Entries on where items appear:
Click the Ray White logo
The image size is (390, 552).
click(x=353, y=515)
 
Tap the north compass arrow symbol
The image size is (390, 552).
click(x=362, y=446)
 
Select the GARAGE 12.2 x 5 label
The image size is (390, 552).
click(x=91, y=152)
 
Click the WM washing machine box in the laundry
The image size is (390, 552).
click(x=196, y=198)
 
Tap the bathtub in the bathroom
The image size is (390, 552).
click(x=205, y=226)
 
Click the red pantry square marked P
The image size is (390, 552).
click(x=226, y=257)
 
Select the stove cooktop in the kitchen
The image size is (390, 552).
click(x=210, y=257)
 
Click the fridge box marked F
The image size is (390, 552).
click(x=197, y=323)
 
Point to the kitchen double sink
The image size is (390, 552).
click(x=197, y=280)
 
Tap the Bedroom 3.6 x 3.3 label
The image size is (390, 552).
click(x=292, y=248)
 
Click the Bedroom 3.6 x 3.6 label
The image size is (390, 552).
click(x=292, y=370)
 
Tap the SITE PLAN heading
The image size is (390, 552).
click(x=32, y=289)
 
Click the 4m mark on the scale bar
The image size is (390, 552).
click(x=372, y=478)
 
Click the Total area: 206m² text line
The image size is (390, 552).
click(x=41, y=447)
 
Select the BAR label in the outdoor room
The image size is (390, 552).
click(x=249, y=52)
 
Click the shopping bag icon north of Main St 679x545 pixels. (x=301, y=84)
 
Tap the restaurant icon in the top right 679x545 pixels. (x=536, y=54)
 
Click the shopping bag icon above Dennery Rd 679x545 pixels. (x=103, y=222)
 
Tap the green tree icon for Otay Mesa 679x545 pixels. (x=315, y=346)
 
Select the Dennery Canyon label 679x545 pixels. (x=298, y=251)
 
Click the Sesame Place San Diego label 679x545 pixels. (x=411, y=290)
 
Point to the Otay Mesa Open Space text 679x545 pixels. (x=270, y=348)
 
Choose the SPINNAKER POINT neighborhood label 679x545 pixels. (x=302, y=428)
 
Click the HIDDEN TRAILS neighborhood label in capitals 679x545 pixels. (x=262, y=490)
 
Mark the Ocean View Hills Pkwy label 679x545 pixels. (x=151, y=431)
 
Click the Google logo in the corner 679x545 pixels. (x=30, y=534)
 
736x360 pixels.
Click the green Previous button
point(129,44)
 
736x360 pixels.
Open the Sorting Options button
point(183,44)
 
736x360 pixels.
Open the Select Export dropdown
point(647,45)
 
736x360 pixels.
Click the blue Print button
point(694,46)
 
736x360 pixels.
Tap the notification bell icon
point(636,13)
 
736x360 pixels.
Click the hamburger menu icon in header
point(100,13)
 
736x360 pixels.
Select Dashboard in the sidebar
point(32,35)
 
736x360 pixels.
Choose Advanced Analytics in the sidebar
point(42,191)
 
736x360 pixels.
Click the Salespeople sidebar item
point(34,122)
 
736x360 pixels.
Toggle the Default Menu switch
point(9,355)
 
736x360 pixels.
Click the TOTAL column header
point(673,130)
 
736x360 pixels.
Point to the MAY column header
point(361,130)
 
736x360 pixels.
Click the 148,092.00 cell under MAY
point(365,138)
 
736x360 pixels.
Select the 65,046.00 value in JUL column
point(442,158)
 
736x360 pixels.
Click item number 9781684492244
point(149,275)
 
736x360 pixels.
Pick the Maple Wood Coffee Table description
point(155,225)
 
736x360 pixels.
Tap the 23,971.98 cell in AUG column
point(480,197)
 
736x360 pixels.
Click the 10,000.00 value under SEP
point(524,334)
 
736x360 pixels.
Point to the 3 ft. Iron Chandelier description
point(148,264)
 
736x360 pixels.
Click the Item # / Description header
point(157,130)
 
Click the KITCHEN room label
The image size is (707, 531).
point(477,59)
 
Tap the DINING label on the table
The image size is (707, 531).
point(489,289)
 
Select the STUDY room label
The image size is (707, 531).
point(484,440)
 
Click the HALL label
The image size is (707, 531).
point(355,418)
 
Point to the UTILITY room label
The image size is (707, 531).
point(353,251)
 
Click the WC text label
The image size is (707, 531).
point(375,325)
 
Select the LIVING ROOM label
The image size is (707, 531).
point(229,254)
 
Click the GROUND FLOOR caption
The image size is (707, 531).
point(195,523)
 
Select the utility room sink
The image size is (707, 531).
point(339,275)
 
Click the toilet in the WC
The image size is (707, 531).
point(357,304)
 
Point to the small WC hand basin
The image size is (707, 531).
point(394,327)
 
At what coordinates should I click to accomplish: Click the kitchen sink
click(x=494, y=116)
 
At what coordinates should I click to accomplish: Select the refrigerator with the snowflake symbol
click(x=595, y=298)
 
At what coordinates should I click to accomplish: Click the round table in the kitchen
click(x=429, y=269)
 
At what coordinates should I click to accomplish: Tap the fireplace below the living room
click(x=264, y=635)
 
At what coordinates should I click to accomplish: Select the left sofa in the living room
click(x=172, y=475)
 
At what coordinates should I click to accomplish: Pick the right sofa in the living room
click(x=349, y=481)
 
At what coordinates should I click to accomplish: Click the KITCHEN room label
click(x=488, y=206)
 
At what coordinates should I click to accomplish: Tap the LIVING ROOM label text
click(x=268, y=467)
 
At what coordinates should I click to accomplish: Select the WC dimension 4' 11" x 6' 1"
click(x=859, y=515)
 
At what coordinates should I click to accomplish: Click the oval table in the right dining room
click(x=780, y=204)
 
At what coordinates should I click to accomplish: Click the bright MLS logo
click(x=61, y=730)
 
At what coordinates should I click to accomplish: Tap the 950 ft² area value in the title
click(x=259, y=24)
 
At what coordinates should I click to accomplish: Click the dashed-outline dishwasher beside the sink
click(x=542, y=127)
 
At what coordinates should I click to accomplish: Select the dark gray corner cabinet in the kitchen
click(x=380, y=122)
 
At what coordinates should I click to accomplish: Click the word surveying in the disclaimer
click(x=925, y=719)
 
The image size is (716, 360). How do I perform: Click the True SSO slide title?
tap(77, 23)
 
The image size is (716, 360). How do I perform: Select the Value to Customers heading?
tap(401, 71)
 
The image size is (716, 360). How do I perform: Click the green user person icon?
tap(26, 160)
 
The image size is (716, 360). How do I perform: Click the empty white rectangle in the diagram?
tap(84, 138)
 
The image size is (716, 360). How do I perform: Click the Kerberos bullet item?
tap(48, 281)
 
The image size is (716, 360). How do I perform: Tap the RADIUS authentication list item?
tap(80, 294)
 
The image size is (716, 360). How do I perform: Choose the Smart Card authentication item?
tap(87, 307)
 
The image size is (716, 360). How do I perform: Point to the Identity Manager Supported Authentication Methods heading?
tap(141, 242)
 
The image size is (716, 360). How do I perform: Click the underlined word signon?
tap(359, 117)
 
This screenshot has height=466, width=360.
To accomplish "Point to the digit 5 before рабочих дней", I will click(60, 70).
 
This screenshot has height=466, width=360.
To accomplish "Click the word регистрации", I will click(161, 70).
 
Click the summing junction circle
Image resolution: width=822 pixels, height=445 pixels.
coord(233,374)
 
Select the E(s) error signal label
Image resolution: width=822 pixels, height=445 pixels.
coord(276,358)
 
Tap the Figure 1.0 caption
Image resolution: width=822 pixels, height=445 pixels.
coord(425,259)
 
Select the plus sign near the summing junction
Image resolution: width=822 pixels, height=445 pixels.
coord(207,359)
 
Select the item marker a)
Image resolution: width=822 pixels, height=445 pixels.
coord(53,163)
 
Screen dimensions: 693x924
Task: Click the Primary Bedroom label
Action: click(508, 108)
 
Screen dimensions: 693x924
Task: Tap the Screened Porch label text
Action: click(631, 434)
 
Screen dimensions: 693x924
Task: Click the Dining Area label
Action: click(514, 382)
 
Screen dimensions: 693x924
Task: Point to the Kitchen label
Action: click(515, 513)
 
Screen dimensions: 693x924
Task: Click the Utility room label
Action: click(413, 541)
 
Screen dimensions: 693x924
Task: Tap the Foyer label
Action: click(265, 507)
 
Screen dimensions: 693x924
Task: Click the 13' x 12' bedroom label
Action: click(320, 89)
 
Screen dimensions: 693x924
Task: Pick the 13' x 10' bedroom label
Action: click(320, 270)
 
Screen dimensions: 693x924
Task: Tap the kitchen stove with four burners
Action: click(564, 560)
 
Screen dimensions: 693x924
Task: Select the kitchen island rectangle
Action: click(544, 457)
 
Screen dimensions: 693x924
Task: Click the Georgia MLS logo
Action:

- [What you will do]: Please collect every line from the entries above that contains the word "icon", counting only matches with the same case.

- [Task solution]:
Click the shopping bag icon north of Main St 679x545 pixels. (x=301, y=84)
Tap the restaurant icon in the top right 679x545 pixels. (x=536, y=54)
Click the shopping bag icon above Dennery Rd 679x545 pixels. (x=103, y=222)
Tap the green tree icon for Otay Mesa 679x545 pixels. (x=315, y=346)
Tap the notification bell icon
Click the hamburger menu icon in header
The image size is (716, 360). How do I perform: Click the green user person icon?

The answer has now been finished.